Sacks of olives at a mill in the Afrin countryside in northwestern Syria (AP)
By Paolo DeAndreis
Sep. 14, 2023 16:53 UTC
Sacks of olives at a mill in the Afrin countryside in northwestern Syria (AP)

After a bumper crop last year, Syrian offi­cials expect a sharp drop in olive oil pro­duc­tion.

The Ministry of Agriculture con­firmed that the approach­ing 2023/24 crop year will yield 49,000 tons of olive oil.

According to data from the International Olive Council (IOC), Syria pro­duced 134,000 tons of olive oil in 2022/23 and an aver­age of 131,000 tons per annum over the past five years.

See Also:2023 Harvest Updates

Abeer Johar, the direc­tor of the olive office at the Ministry of Agriculture, attrib­uted the pro­duc­tion decline to many pro­duc­ers enter­ing an off-year’ in the nat­ural alter­nate bear­ing cycle of the olive tree paired with the impacts of cli­mate change.

A June 2023 report from the United Nations Population Fund cited drought and flood­ing in north­west Syria, where the vast major­ity of the country’s olive oil is pro­duced, as two of the region’s most sig­nif­i­cant non-con­flict-related chal­lenges.

If the ministry’s pro­duc­tion esti­mates come to fruition, Syrian olive oil pro­duc­tion will barely cover inter­nal con­sump­tion, which the IOC esti­mated to reach about 100,000 tons in the last two sea­sons.

As a result, Prime Minister Hussein Arnous announced a ban on olive oil exports, which took effect on September 1st. IOC data show that the coun­try exported 15,000 tons in 2021/22 and 24,000 in 2022/23.

According to Johar, ban­ning exports lim­its fur­ther price rises for domes­tic con­sumers.

Olive oil retail prices in Syria vary sig­nif­i­cantly depend­ing on the region. According to Selina Wamucii, a plat­form that con­nects farm­ers with con­sumers, olive oil prices at retail in the coun­try range from $8.87 (€8.26) to $24.75 (€23.05) per kilo­gram.

These rel­a­tively high prices put olive oil out of reach for many fam­i­lies. The country’s econ­omy has fal­tered sig­nif­i­cantly due to inter­nal con­flict and other macro­eco­nomic fac­tors.

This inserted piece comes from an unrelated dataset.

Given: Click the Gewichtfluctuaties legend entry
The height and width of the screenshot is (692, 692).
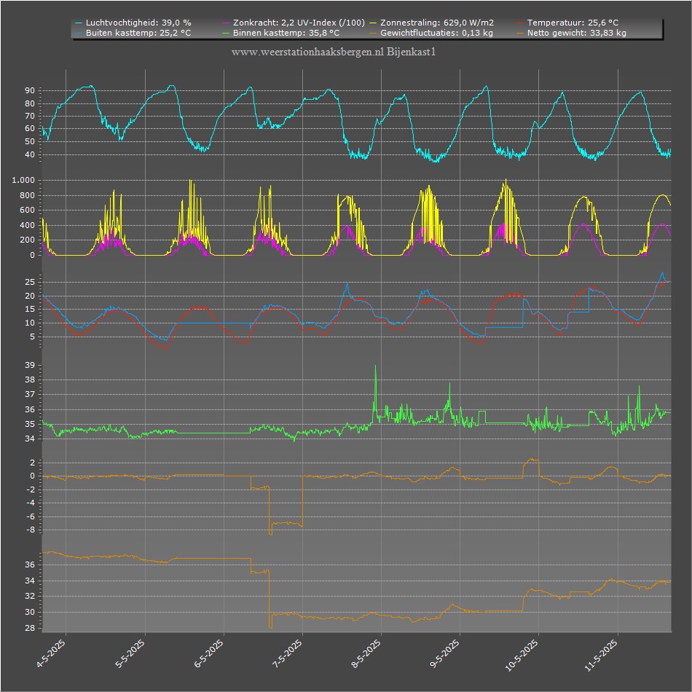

More than 12 years of civil war have destroyed large parts of Syria, espe­cially the north­west of the coun­try, result­ing in the death of more than 300,000 civil­ians and the dis­place­ment of mil­lions more.

Rising oil and grain prices and February’s his­toric earth­quake have fur­ther com­pli­cated the macro­eco­nomic sit­u­a­tion.

Rampant infla­tion and other macro­eco­nomic trou­bles also led to neigh­bor­ing Turkey imple­ment­ing a ban on bulk olive oil exports to keep prices down.

The move came despite poor har­vests across the west­ern Mediterranean, which increased demand for imports in Spain and Italy, paired with a record-high crop in Turkey.

Despite Syria’s export ban, olive oil trade was among the top­ics Syrian and Pakistani author­i­ties dis­cussed when they met in Damascus at the end of August.

An agree­ment between the two coun­tries is in the works for import­ing and export­ing food, olive oil included.

Official fig­ures show that olive pro­duc­tion ben­e­fits 20 per­cent of the Syrian pop­u­la­tion. Olive groves com­prise 11.5 per­cent of the country’s farm­land and deliver 28 per­cent of the over­all fruit pro­duc­tion in the coun­try.